Cable wars hurting sports fans

Posted Nov. 12, 2008, at 8:11 p.m.
Last modified March 20, 2011, at 3:28 a.m.

The Jets-Patriots rivalry gets more intriguing each year. This week, the rivalry has taken a new twist with first-place in the AFC East at stake and Brett Favre leading the Jets while Matt Cassel has taken over for injured Patriots quarterback Tom Brady. Favre has helped spark a Jets resurgence, and Cassel has led the Patriots into position for their sixth consecutive AFC East title. NFL Network is excited that our next game telecast this Thursday features the Jets at the Patriots.

Unfortunately, Patriots fans who subscribe to Time Warner will be left on the sidelines for this game. Time Warner refuses to negotiate a deal to put NFL Network on its systems.

It is clear that several big cable companies continue to ignore football fans, blocking or charging extra for our most popular programming on TV. We in the NFL have been trying without success for months to negotiate with these companies for broader coverage.

The good news is that our nation’s regulators are paying attention and keeping the fans in mind.
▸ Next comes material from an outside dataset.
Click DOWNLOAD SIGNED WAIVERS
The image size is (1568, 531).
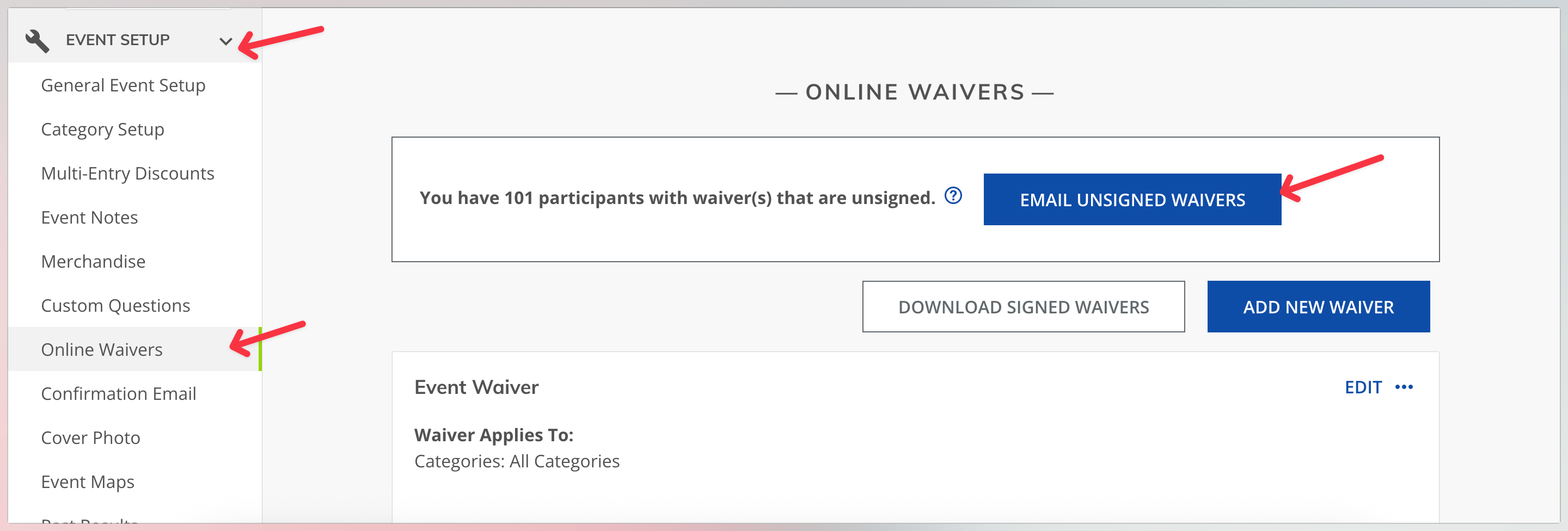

Just last month, the Federal Communications Commission Media Bureau found that Comcast did discriminate against independent networks like NFL Network. The FCC Media Bureau found Time Warner guilty of the same type of anti-competitive behavior in a similar sports case. It is once again a reminder that these cable companies need to negotiate fairly, not discriminate.

Large cable companies discriminate against networks like NFL Network because we are independent. Have you ever wondered why you get the Golf Channel but not NFL Network? The Golf Channel is owned by Comcast, which makes the channel broadly available. Networks like NFL Network, Wealth TV and a group of other sports and specialty programming options are not owned by the cable giants. Instead of negotiating with independent programmers, the cable giants discriminate against them in favor of their own.

Meanwhile, cable rates continue to go up. In the last decade, cable rates have increased significantly even though you are blocked from independent programming you really want.

The recent FCC Media Bureau rulings that Comcast and Time Warner Cable discriminated against NFL Network and other independent networks should be a big step forward for consumers and NFL fans. The FCC ordered the case for additional proceedings. But the cable companies continue to drag their feet and are now trying to delay the proceedings, virtually guaranteeing that yet another NFL season will pass before fans get TV they really want, like Thursday night’s Jets-Patriots battle for first place.

You can take a stand. Contact your elected officials today. Tell them cable should stop the discrimination and give you NFL Network.

Steven M. Bornstein is president and CEO of the NFL Network.